Passage to read:

>>>

There’s been some success on the Catskill Creek in Greene County, where volunteers taking water samples discovered a spike in unsafe bacteria levels at Leeds. The problem was traced to a multifamily dwelling owned by an absentee landlord, who, instead of fixing a broken septic system had instead piped the sewage from the tank into the storm drain, where it entered the creek. The detective work by Riverkeeper and the citizen scientists caused the DEC to shut the offender down. Catskill then voted in favor of hooking up Leeds to its municipal system.
“The public knows where the problem is in many cases,” Lipscomb said. “Someone knows where there’s a leaking septic field. We want that person to make the authorities aware of the problem and hopefully they will deal with it. Or the community goes to the county or township and says, We need to raise money for infrastructure investment.”

<<<

Available data:

>>>

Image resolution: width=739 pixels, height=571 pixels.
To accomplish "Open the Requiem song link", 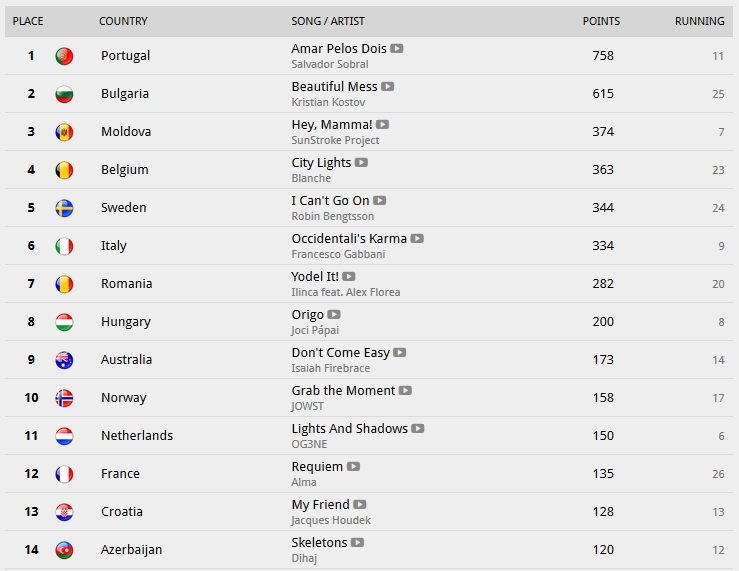I will (317, 467).
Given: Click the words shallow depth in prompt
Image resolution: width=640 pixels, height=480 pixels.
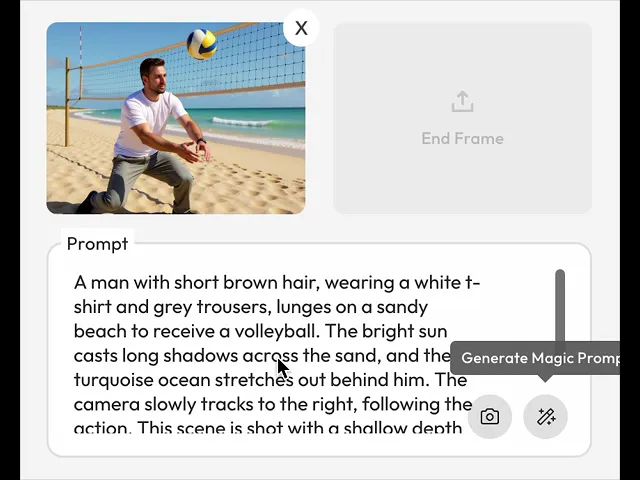Looking at the screenshot, I should [x=402, y=428].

<<<

Your task: Extend the article above about sewage contamination in the Catskill Creek, picking up right after its final sentence.

Your response:
Not all the news is negative, Lipscomb said. Gathering the data has a positive goal, which is to let people know where it’s safe to swim. In Westchester, the Tarrytown Marina has unsafe levels in 40 percent of the tests, while nearby Irvington has only an eight percent failure rate. “There’s a beautiful three-mile stretch of water between the towns that’s clean and a great place to swim,” Lipscomb said.
“The last thing we want is for people to say, Yuck,’” he added. “The waterways cannot advocate for themselves, and if we don’t have a concerned public they’re doomed. Happily, what we have seen is the opposite. People are fighting for clean water.”